- Introdução – O primeiro capitulo da Bíblia, conta a história de Adão e Eva …mas segundo o Zohar (comentário rabínico dos textos sagrados), Eva não é a primeira mulher de Adão. Quando D’us criou o Adão, Ele fê-lo macho e fêmea, depois cortou-o ao meio, chamou a esta nova metade Lilith e deu-a em casamento a Adão. Mas Lilith recusou, não queria ser oferecida a ele, tornar-se desigual, inferior, e fugiu para ir ter com o Diabo. D’us tomou uma costela de Adão e criou Eva, mulher submissa, dócil, inferior perante o homem.
De acordo com Hermínio, “Lilith foi feita por D’us, de barro, à noite, criada tão bonita e interessante que logo arranjou problemas com Adão”. Esse ponto teria sido retirado da Bíblia pela Inquisição. O astrólogo assinala que ali começou a eterna divergência entre o masculino e o feminino, pois Lilith não se conformou com a submissão ao homem.
O mito de Lilith pertence à grande tradição dos testemunhos orais que estão reunidos nos textos da sabedoria rabínica definida na versão ‘jeovística’, que se coloca lado a lado, precedendo-a de alguns séculos, da versão bíblica dos sacerdotes. Sabemos que tais versões do Gênesis – e particularmente o mito do nascimento da mulher – são ricas de contradições e enigmas que se anulam. Nós deduzimos que a lenda de Lilith, primeira companheira de Adão, foi perdida ou removida durante a época de transposição da versão jeovística para aquela sacerdotal, que logo após sofre as modificações dos pais da igreja.

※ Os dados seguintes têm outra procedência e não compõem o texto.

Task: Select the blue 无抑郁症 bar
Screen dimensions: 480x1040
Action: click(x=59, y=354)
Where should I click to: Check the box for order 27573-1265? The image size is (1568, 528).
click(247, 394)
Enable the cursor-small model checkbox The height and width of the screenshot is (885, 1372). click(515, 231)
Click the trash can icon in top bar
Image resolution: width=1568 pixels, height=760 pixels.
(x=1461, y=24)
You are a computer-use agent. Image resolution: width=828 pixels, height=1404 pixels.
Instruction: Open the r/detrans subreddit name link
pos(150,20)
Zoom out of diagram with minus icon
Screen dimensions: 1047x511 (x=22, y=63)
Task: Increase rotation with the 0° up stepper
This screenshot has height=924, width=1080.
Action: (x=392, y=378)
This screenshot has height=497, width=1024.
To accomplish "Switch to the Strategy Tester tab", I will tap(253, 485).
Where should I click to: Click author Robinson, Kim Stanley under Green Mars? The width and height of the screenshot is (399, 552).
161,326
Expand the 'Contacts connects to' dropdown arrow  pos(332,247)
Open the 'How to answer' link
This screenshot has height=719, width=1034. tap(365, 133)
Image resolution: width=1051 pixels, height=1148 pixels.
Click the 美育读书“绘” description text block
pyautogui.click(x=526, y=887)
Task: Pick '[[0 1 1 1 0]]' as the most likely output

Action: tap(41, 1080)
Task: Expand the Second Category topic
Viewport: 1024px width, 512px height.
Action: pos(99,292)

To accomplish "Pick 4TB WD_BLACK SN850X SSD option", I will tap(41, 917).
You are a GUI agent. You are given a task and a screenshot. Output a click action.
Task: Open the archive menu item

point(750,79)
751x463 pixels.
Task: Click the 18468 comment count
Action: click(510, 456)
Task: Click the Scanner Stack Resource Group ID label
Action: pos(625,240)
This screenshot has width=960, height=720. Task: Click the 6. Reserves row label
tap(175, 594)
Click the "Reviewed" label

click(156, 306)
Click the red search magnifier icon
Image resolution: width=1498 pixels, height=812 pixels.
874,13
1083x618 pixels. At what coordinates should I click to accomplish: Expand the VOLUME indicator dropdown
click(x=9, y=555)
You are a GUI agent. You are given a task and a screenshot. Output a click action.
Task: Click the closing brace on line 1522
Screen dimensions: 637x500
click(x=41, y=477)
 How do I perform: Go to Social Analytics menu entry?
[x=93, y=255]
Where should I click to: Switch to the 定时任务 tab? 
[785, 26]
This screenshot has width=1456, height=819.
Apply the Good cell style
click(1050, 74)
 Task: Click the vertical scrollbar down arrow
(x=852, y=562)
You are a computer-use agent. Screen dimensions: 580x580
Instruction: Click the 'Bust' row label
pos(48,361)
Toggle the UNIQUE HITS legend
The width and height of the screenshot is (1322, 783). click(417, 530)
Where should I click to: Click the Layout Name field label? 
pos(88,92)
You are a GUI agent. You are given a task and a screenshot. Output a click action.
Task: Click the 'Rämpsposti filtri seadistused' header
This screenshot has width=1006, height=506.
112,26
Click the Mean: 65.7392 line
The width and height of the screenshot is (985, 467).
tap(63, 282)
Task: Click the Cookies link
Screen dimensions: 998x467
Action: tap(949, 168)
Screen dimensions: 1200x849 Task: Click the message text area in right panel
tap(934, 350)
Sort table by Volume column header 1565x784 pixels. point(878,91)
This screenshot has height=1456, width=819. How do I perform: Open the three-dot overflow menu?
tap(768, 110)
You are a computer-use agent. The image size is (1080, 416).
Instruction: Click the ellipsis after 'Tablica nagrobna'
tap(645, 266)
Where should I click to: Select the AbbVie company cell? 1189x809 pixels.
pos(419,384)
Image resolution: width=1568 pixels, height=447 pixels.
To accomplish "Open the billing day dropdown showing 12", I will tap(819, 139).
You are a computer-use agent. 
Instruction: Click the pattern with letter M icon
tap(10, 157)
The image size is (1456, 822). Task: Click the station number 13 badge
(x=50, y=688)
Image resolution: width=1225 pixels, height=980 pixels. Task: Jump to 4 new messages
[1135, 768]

No Talmude, ela é descrita como a primeira mulher de Adão. Ela brigou com Adão, reivindicando igualdade em relação a seu marido, deixando-o “fervendo de cólera”. Lilith queria liberdade de agir, de escolher e decidir, queria os mesmos direitos do homem mas quando constatou que não poderia obter status igual, se rebelou e, decidida a não submeter-se a Adão e, a odia-lo como igual, resolveu abandona-lo.
Segundo as versões aramaica e hebraica do Alfabeto de Ben Sirá (século 6 ou 7). Todas as vezes em que eles faziam sexo, Lilith mostrava-se inconformada em ter de ficar por baixo de Adão, suportando o peso de seu corpo. E indagava: “Por que devo deitar-me embaixo de ti? Por que devo abrir-me sob teu corpo? Por que ser dominada por ti? Contudo, eu também fui feita de pó e por isso sou tua igual.”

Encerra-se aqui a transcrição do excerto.